No one along the Wasatch Front and in too many other parts of Utah can deny our air is fouled, summer and winter, even in rural and remote areas. Extraction industries create their own threats to the environment and cherished public lands and waters. Utah's first coal strip mine, and its proposed expansion, threaten the crystalline air at Bryce Canyon National Park as well as residents along Highway 89 who hear coal trucks roar by every day. In northern Salt Lake City and North Salt Lake, oil refineries belch pungent pollutants.

Much of MESA's philosophy centers on the teachings of the faith's founder, Joseph Smith, and his successor, Brigham Young.

In the Doctrine and Covenants, Smith wrote, "For, behold, the beasts of the field and the fowls of the air, and that which cometh of the earth, is ordained for the use of man for food and for raiment, and that he might have in abundance.

"But it is not given that one man should possess that which is above another, wherefore the world lieth in sin. And wo be unto man that sheddeth blood or that wasteth flesh and hath no need."

Even institutionally, the Utah-based LDS Church is building more and more "green" meetinghouses, including a Farmington stake center that sports solar panels, xeriscaped landscaping and designated parking for electric cars.

For Utah anthropologist Charles Nuckolls, there is no "ownership or endowment to act only in respect to one's interest. We are instructed by scripture to hold the Earth sacred … and to hold it in trust to the divine being who created it. That's everything, not just animals and plants, but people."

That's apparent in MESA's organizational plan, Nuckolls says. It's a grass-roots movement with no hierarchy or leadership and just a few bylaws. Heck, it is not even limited to Mormons.
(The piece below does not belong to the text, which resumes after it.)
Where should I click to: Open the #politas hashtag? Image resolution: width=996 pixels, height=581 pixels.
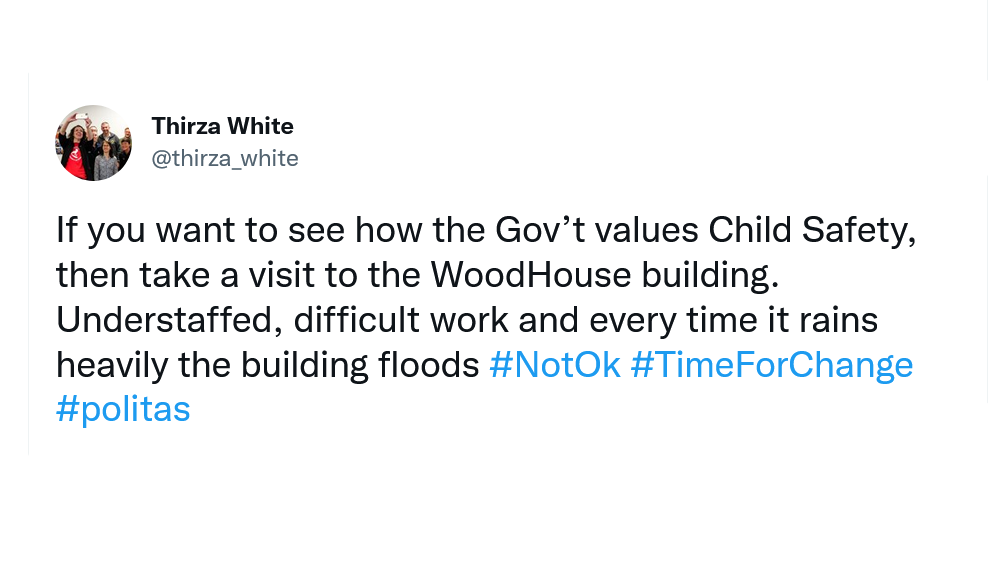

MESA does owe a debt to environmental groups such as Peaceful Uprising, Utah Tar Sands Resistance and a host of other Utah environmental movements.
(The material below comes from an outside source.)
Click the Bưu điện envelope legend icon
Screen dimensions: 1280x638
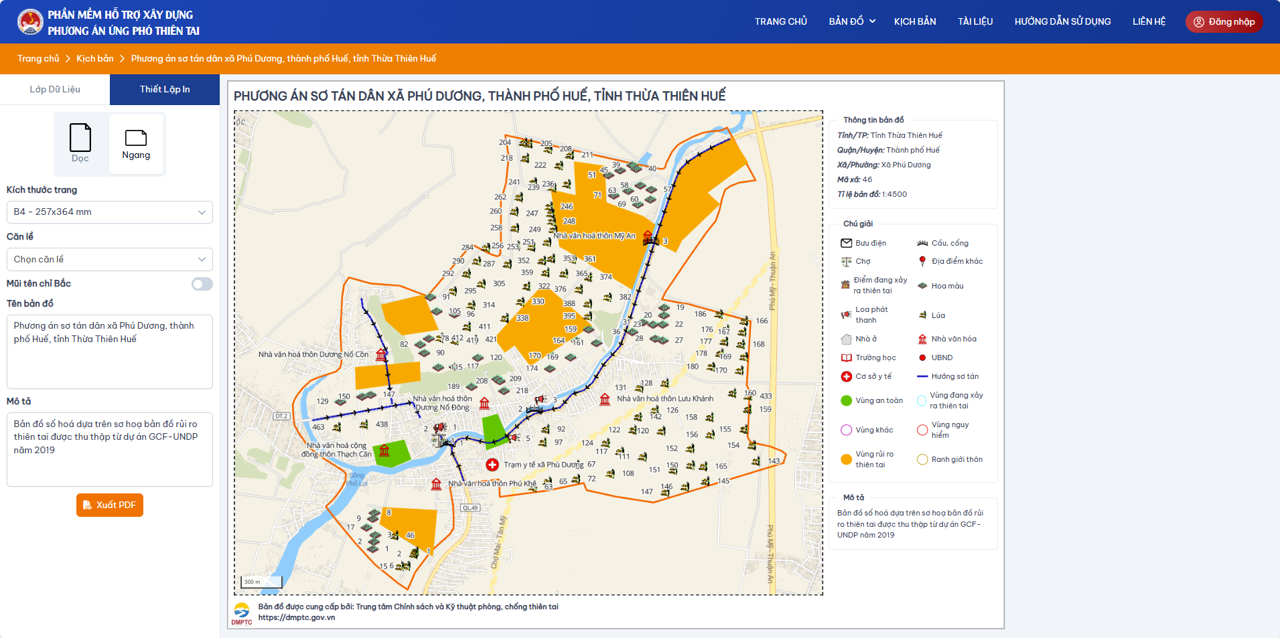(x=846, y=243)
"They're pulling us along; they're carrying the weight," Nuckolls says. "We feel it is time for the majority to carry our own weight."

That shouldn't be a problem. Markham gave me a stack of papers with thoughts, actions, events and plans that bespeak the Mormon faith's diligent planning and record-keeping.

The LDS Church, however, has given "no explicit guidance or examples … as to how we should behave or act" in regard to its teachings on being civic-minded, politically active and stewards of the environment, Markham says. "We are left to decide for ourselves."

As for those Utah politicians who actually believe in hairbrained ideas like seizing all those federal lands?

"They will be swept from office by a growing movement," Nuckolls says. "They will follow us. We will not follow them."